# Data records:
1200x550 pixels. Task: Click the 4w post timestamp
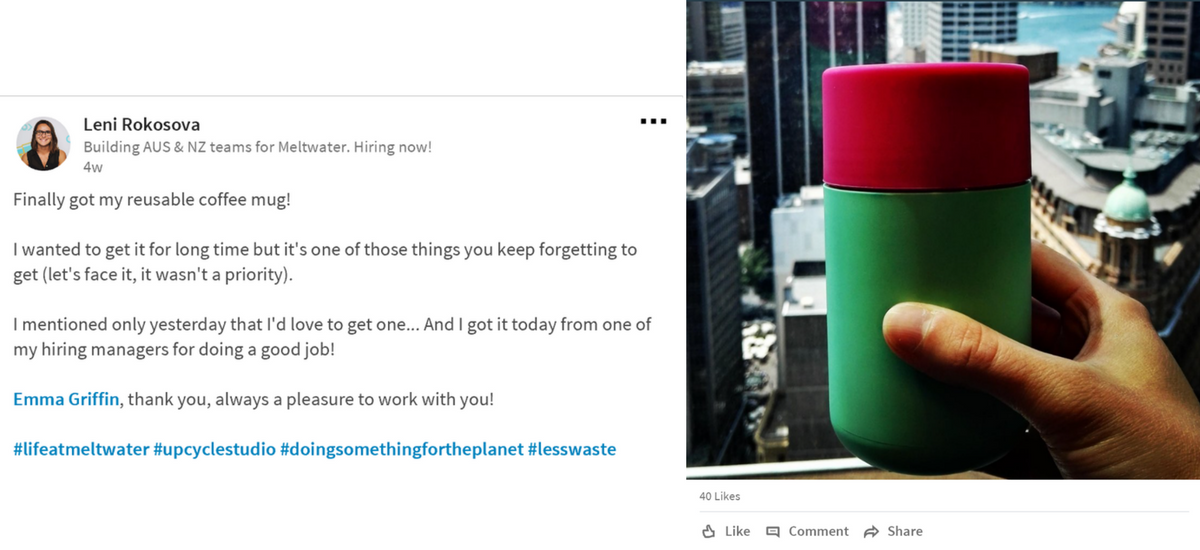click(93, 167)
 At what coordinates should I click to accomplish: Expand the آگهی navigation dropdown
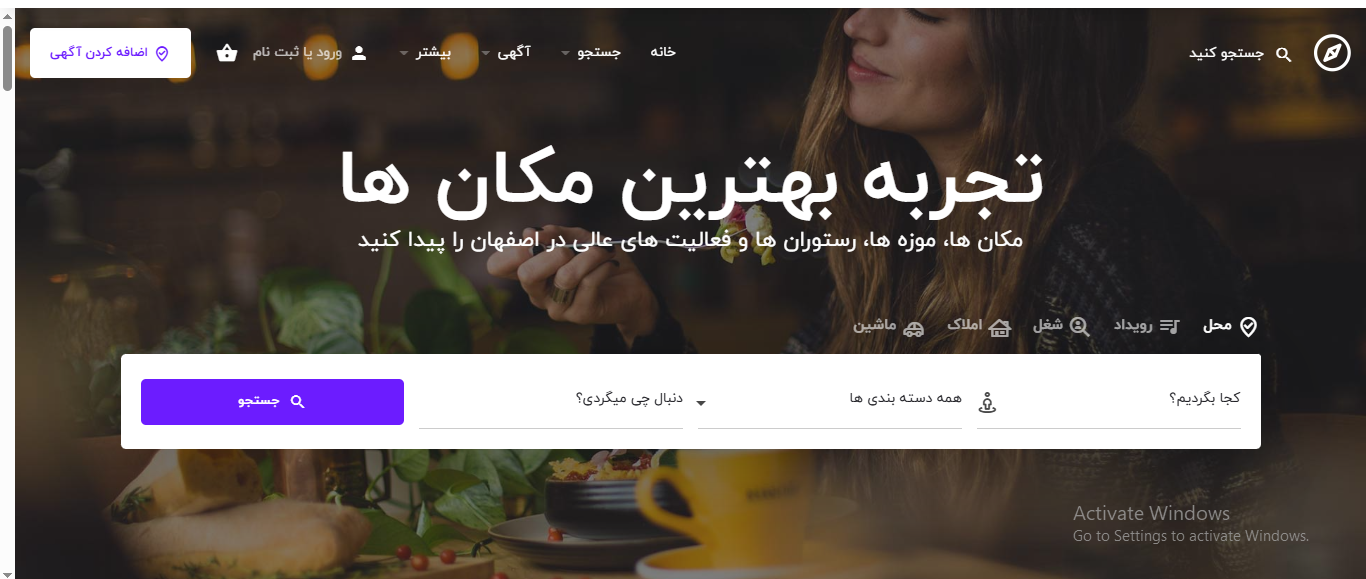[x=506, y=52]
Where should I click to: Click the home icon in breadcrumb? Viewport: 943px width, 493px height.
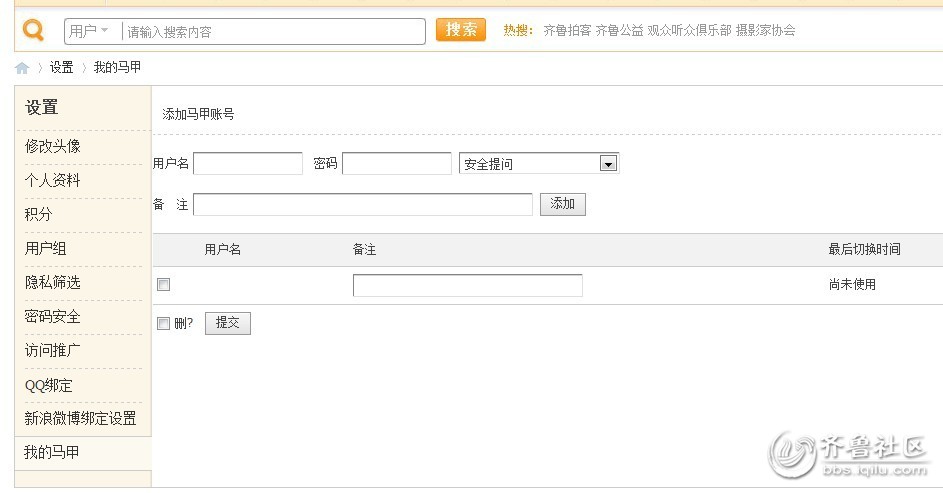tap(22, 68)
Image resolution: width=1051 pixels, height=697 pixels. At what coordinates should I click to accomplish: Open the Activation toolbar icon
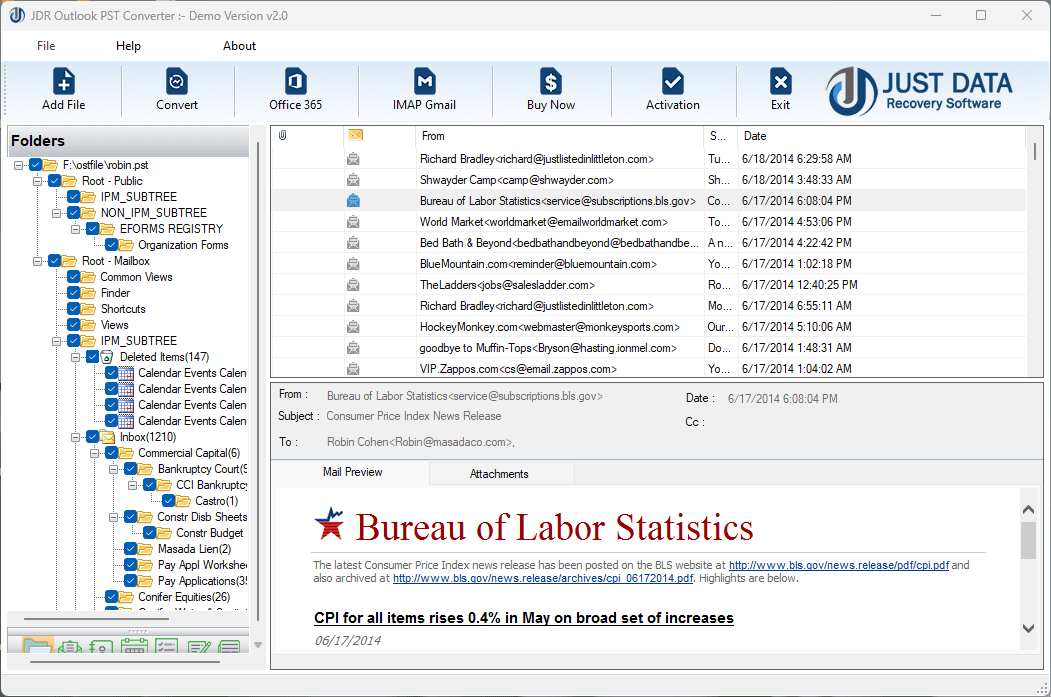672,90
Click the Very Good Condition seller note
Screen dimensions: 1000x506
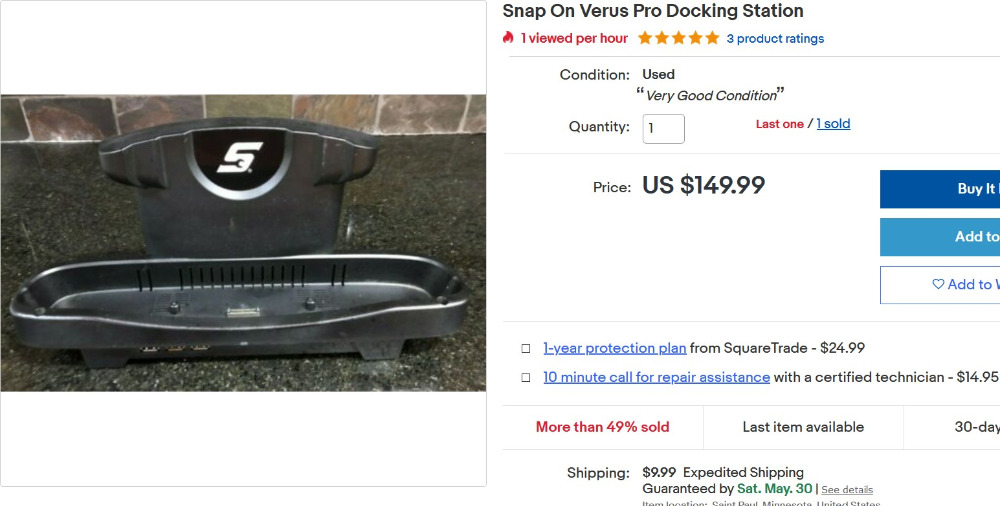(710, 96)
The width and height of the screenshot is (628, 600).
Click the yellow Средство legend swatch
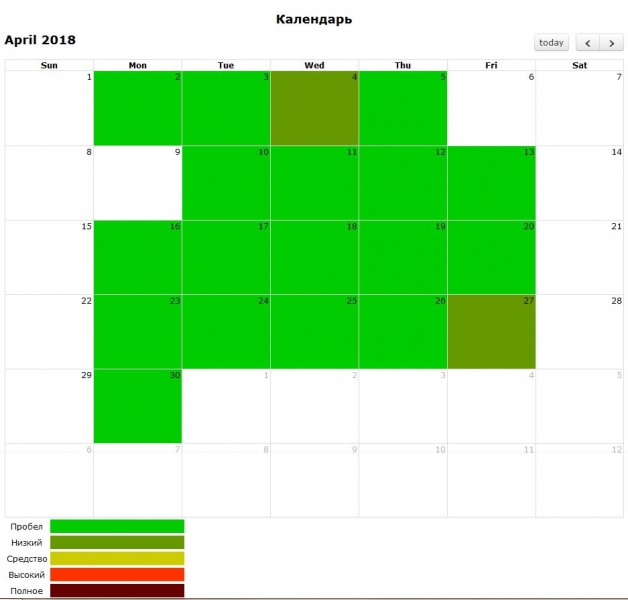coord(117,558)
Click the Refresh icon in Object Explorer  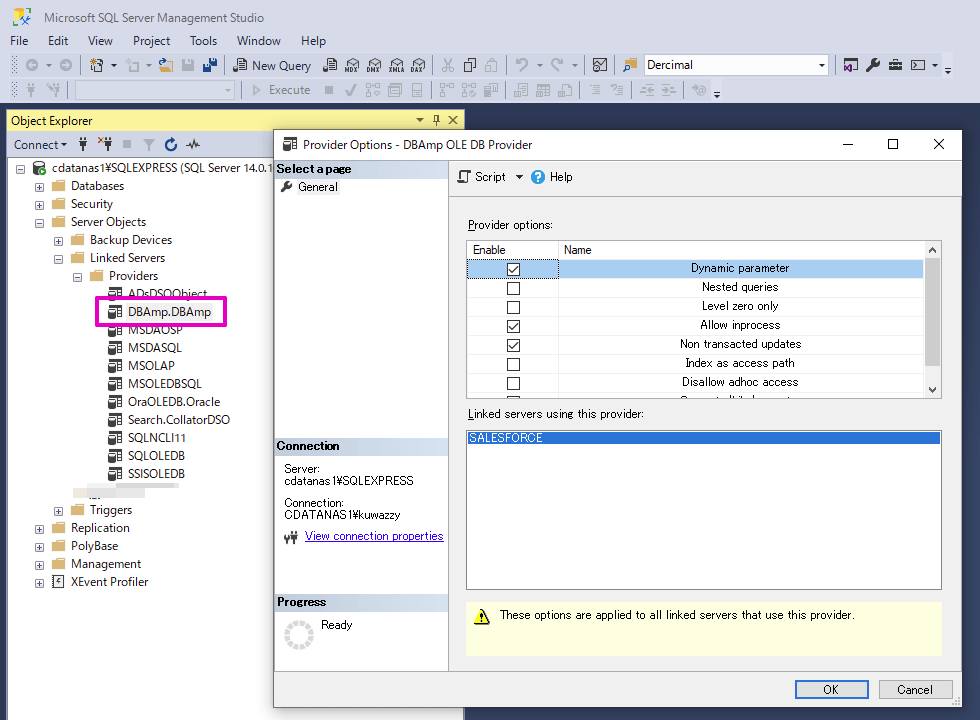pos(171,145)
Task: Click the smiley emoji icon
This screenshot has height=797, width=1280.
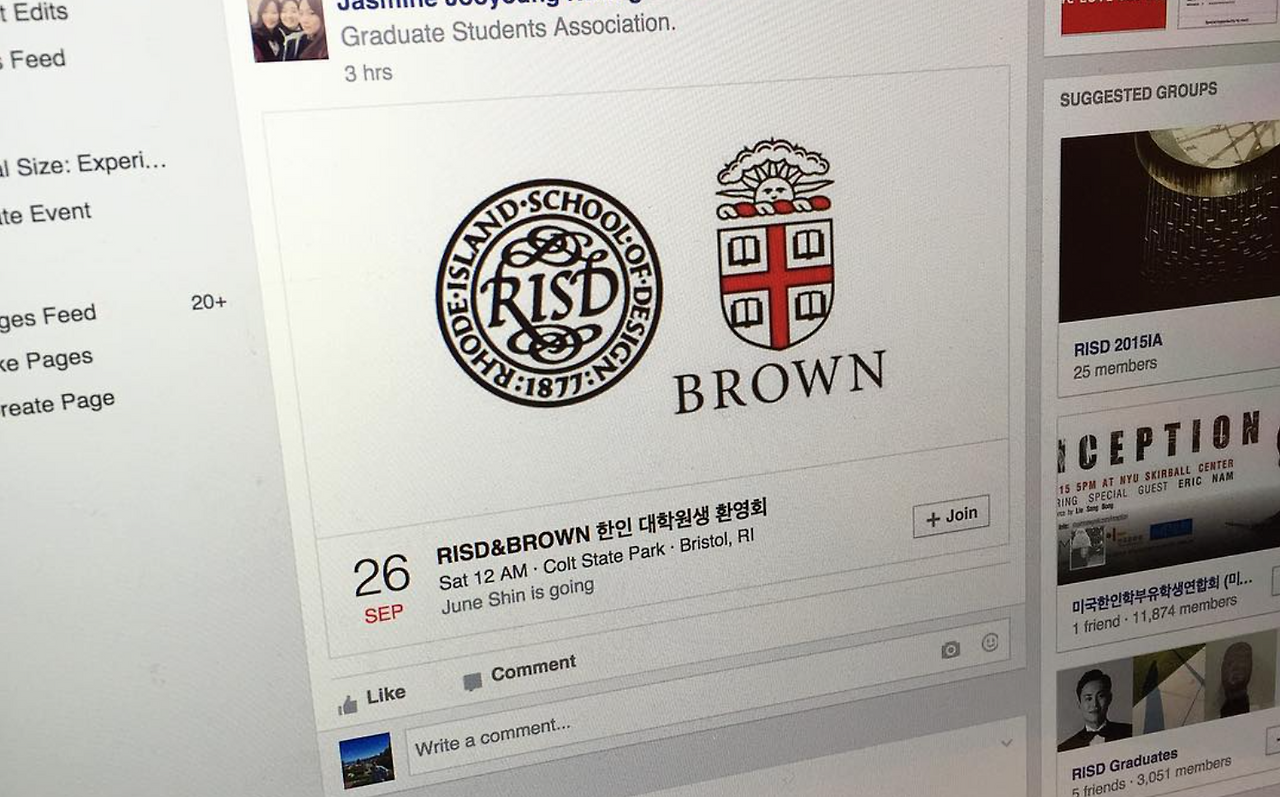Action: click(990, 643)
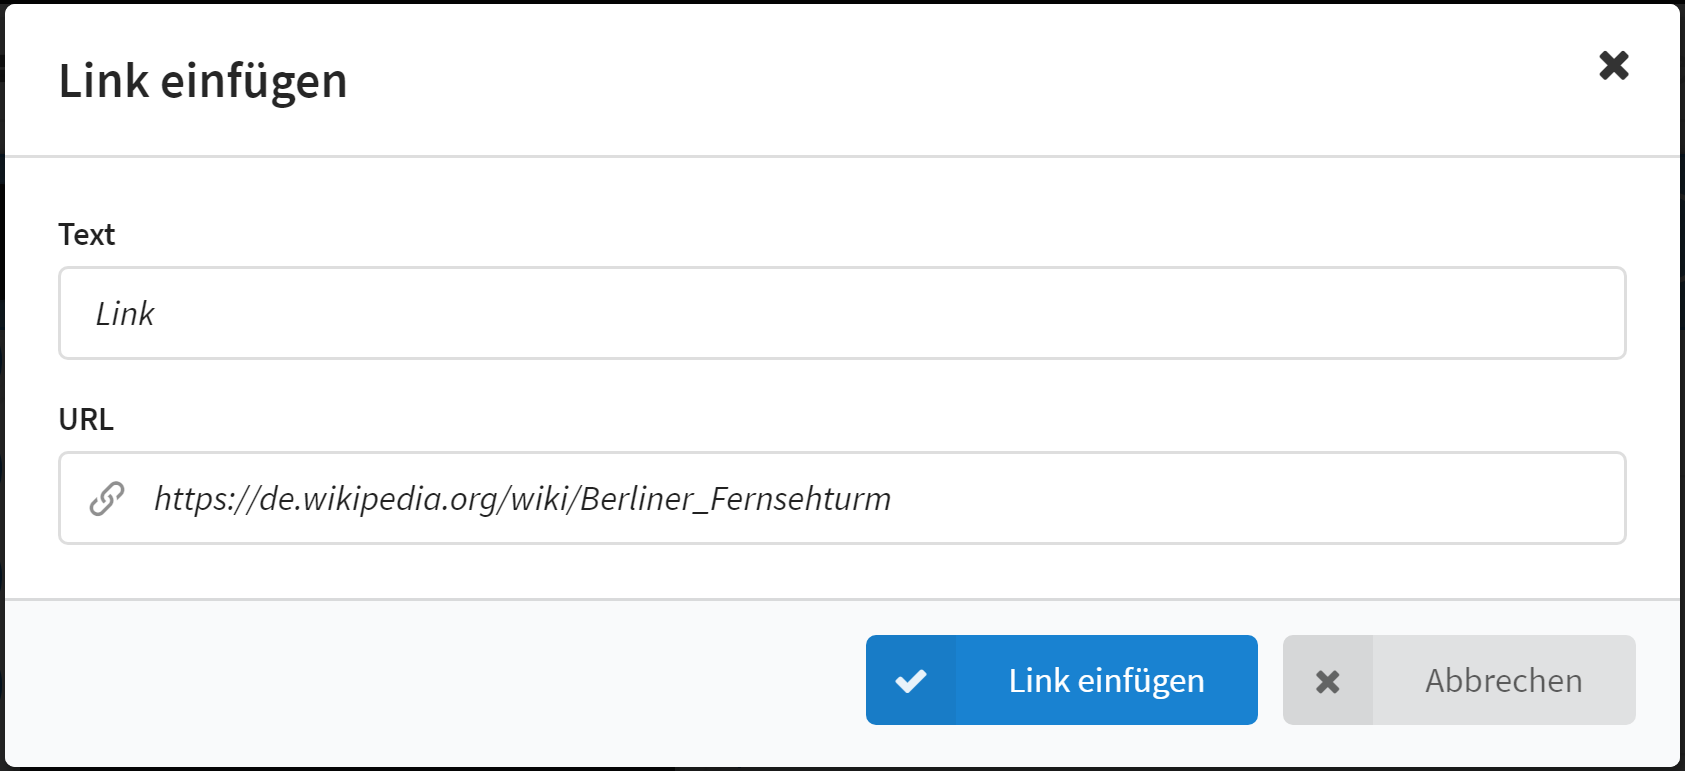This screenshot has height=771, width=1685.
Task: Click the blank area of the Text field
Action: [890, 313]
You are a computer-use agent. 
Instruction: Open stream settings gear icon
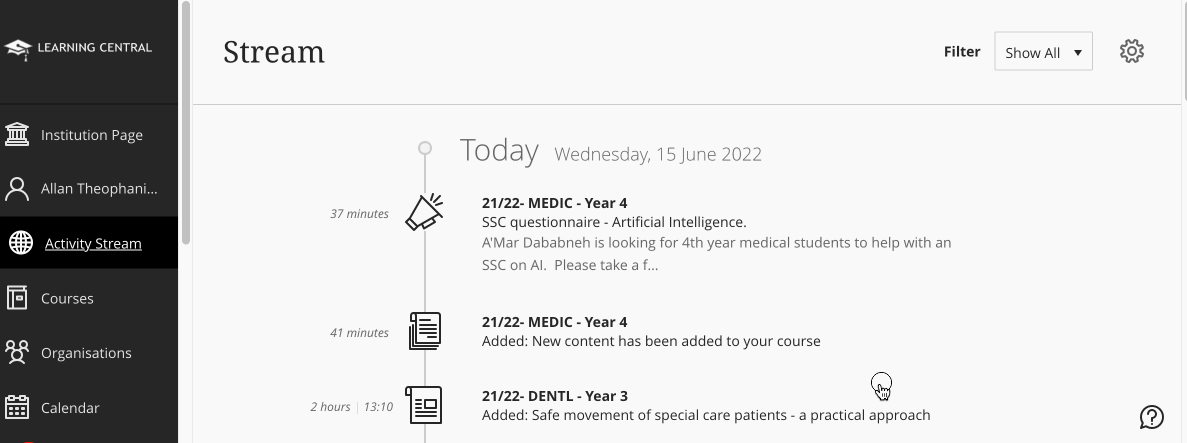[1131, 51]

# Assigned task:
Working down from the line with "Task: Click the smiley emoji icon", copy each line exactly until the last line of the entries, which is also included. Omit the pictures.

# Your solution:
Task: Click the smiley emoji icon
This screenshot has height=797, width=1280.
Action: click(990, 643)
This screenshot has height=771, width=1685.
Task: Click the blank area of the Text field
Action: [890, 313]
You are a computer-use agent. 
Instruction: Open stream settings gear icon
[1131, 51]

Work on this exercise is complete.